KUASA HUKUM PEMOHON: IQBAL TAWAKAL PASARIBU
Ya, Yang Mulia.
67.
KETUA: MUHAMMAD ALIM
Oke, itu dengan demikian, bukti dari P-6 toh?
68.
KUASA HUKUM PEMOHON: IQBAL TAWAKAL PASARIBU
Ya.
26
69.
KETUA: MUHAMMAD ALIM
Sampai dengan P-21 saya nyatakan sah.
KETUK PALU 1X
Saudara Pemohon dan Pemerintah, ini saya beritahukan bahwa
pasal yang sama sudah pernah diuji di sini persis sama.
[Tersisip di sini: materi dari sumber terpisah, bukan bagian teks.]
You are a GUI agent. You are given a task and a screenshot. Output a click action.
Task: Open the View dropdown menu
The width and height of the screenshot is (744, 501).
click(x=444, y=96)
Oleh karena itu, Mahkamah menganggap sudah cukuplah
keterangan untuk bisa mengambil kesimpulan … mengambil keputusan
karena dulu banyak sekali ahli-ahli yang didengarkan. Kita sudah
dengarkan lagi 3 ahli dan ada masing-masing dia punya makalah di sini
ada tertulis. Jadi dengan demikian, menurut Majelis dalam hal ini tidak
lagi akan dibuka sidang selanjutnya.
Lalu untuk itu, kepada Pemohon dan Pemerintah, itu diberikan
kesempatan untuk mengajukan kesimpulan tertulis itu pada hari Rabu,
tanggal 13 Maret 2013, jam 14.00. Saya ulangi, pada hari Rabu, tanggal
13 Maret 2013, jam 14.00 langsung diserahkan ke Kepaniteraan
Mahkamah Konstitusi. Sudah cukup, sudah dipahami?
70.
KUASA HUKUM PEMOHON: IQBAL TAWAKAL PASARIBU
Terima kasih.
71.
KETUA: MUHAMMAD ALIM
Cukup, Pak, ya?
Ya, dengan demikian, untuk acara selanjutnya sesudah masuk
kesimpulannya … kalau tidak memasukkan kesimpulan pada tanggal
yang ditentukan itu, dianggap tidak menggunakan haknya untuk
menggunakan … mengajukan kesimpulan. Dan untuk selanjutnya,
sesudah masuk itu Anda akan ada panggilan mengenai kapan waktu
pengucapan putusan.
Demikianlah, sidang ini saya nyatakan selesai dan ditutup.
KETUK PALU 3X
SIDANG DITUTUP PUKUL 12.22 WIB
Jakarta, 6 Maret 2013
Kepala Sub Bagian Risalah,
t.t.d
Rudy Heryanto
NIP. 19730601 200604 1 004
Risalah persidangan ini adalah bentuk tertulis dari rekaman suara pada persidangan di Mahkamah
Konstitusi, sehingga memungkinkan adanya kesalahan penulisan dari rekaman suara aslinya.